═══ GIVEN DATA

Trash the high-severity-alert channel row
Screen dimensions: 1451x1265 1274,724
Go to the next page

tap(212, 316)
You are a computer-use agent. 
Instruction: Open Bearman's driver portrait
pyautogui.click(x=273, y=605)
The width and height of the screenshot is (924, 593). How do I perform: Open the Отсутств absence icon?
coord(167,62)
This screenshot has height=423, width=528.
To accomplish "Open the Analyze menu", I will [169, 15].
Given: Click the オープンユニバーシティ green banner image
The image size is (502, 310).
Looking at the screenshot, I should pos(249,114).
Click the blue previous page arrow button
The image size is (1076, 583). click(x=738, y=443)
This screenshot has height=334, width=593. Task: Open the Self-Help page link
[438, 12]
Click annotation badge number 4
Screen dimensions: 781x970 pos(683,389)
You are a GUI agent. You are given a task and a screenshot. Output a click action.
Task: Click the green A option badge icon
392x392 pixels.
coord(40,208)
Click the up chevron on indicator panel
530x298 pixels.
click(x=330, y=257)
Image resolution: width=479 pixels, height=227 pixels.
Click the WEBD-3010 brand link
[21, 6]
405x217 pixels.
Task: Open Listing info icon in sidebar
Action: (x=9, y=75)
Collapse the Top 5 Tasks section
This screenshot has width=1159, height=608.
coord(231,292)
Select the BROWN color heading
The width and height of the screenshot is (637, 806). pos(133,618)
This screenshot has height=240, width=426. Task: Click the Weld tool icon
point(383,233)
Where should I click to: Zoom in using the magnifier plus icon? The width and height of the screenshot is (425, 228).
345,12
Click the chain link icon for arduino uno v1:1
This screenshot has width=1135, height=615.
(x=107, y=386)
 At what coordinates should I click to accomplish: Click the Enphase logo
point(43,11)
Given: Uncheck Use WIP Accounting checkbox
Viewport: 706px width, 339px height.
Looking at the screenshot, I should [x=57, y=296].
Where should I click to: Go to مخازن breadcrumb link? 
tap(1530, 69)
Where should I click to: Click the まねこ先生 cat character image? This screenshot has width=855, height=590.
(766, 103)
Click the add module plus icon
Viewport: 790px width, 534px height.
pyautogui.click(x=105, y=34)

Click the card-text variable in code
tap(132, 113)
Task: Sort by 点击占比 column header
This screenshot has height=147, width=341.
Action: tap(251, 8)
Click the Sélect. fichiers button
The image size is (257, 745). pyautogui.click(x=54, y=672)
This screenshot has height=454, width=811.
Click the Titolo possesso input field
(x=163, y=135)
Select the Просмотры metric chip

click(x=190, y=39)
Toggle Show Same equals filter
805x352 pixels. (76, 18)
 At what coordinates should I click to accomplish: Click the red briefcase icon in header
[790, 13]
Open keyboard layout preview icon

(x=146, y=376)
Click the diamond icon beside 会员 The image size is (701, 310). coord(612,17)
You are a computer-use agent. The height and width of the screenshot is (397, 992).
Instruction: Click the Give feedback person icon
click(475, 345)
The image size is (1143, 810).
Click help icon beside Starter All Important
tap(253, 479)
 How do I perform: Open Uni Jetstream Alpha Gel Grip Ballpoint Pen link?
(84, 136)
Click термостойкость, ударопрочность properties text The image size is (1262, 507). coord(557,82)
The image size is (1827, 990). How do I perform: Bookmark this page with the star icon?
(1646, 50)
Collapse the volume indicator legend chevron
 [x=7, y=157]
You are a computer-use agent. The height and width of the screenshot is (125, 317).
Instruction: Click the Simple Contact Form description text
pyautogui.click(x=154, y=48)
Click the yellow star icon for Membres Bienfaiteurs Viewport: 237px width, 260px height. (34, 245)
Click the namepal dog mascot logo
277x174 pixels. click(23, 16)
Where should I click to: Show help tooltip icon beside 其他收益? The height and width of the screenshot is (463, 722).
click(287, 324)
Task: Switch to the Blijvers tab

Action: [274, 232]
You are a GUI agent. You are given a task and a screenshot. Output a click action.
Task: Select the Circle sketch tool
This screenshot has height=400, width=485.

══════

- WORK TASK:
Once you have read the records above, set each one down again exactly.

- SOLUTION BELOW:
Trash the high-severity-alert channel row
Screen dimensions: 1451x1265 1274,724
Go to the next page

tap(212, 316)
You are a computer-use agent. 
Instruction: Open Bearman's driver portrait
pyautogui.click(x=273, y=605)
The width and height of the screenshot is (924, 593). How do I perform: Open the Отсутств absence icon?
coord(167,62)
This screenshot has height=423, width=528.
To accomplish "Open the Analyze menu", I will [169, 15].
Given: Click the オープンユニバーシティ green banner image
The image size is (502, 310).
Looking at the screenshot, I should pos(249,114).
Click the blue previous page arrow button
The image size is (1076, 583). click(x=738, y=443)
This screenshot has height=334, width=593. Task: Open the Self-Help page link
[438, 12]
Click annotation badge number 4
Screen dimensions: 781x970 pos(683,389)
You are a GUI agent. You are given a task and a screenshot. Output a click action.
Task: Click the green A option badge icon
392x392 pixels.
coord(40,208)
Click the up chevron on indicator panel
530x298 pixels.
click(x=330, y=257)
Image resolution: width=479 pixels, height=227 pixels.
Click the WEBD-3010 brand link
[21, 6]
405x217 pixels.
Task: Open Listing info icon in sidebar
Action: (x=9, y=75)
Collapse the Top 5 Tasks section
This screenshot has width=1159, height=608.
coord(231,292)
Select the BROWN color heading
The width and height of the screenshot is (637, 806). pos(133,618)
This screenshot has height=240, width=426. Task: Click the Weld tool icon
point(383,233)
Where should I click to: Zoom in using the magnifier plus icon? The width and height of the screenshot is (425, 228).
345,12
Click the chain link icon for arduino uno v1:1
This screenshot has width=1135, height=615.
(x=107, y=386)
 At what coordinates should I click to accomplish: Click the Enphase logo
point(43,11)
Given: Uncheck Use WIP Accounting checkbox
Viewport: 706px width, 339px height.
Looking at the screenshot, I should [x=57, y=296].
Where should I click to: Go to مخازن breadcrumb link? 
tap(1530, 69)
Where should I click to: Click the まねこ先生 cat character image? This screenshot has width=855, height=590.
(766, 103)
Click the add module plus icon
Viewport: 790px width, 534px height.
pyautogui.click(x=105, y=34)

Click the card-text variable in code
tap(132, 113)
Task: Sort by 点击占比 column header
This screenshot has height=147, width=341.
Action: tap(251, 8)
Click the Sélect. fichiers button
The image size is (257, 745). pyautogui.click(x=54, y=672)
This screenshot has height=454, width=811.
Click the Titolo possesso input field
(x=163, y=135)
Select the Просмотры metric chip

click(x=190, y=39)
Toggle Show Same equals filter
805x352 pixels. (76, 18)
 At what coordinates should I click to accomplish: Click the red briefcase icon in header
[790, 13]
Open keyboard layout preview icon

(x=146, y=376)
Click the diamond icon beside 会员 The image size is (701, 310). coord(612,17)
You are a computer-use agent. The height and width of the screenshot is (397, 992).
Instruction: Click the Give feedback person icon
click(475, 345)
The image size is (1143, 810).
Click help icon beside Starter All Important
tap(253, 479)
 How do I perform: Open Uni Jetstream Alpha Gel Grip Ballpoint Pen link?
(84, 136)
Click термостойкость, ударопрочность properties text The image size is (1262, 507). coord(557,82)
The image size is (1827, 990). How do I perform: Bookmark this page with the star icon?
(1646, 50)
Collapse the volume indicator legend chevron
 [x=7, y=157]
You are a computer-use agent. The height and width of the screenshot is (125, 317).
Instruction: Click the Simple Contact Form description text
pyautogui.click(x=154, y=48)
Click the yellow star icon for Membres Bienfaiteurs Viewport: 237px width, 260px height. (34, 245)
Click the namepal dog mascot logo
277x174 pixels. click(23, 16)
Where should I click to: Show help tooltip icon beside 其他收益? The height and width of the screenshot is (463, 722).
click(287, 324)
Task: Switch to the Blijvers tab

Action: [274, 232]
You are a GUI agent. You are given a task and a screenshot. Output a click action.
Task: Select the Circle sketch tool
This screenshot has height=400, width=485.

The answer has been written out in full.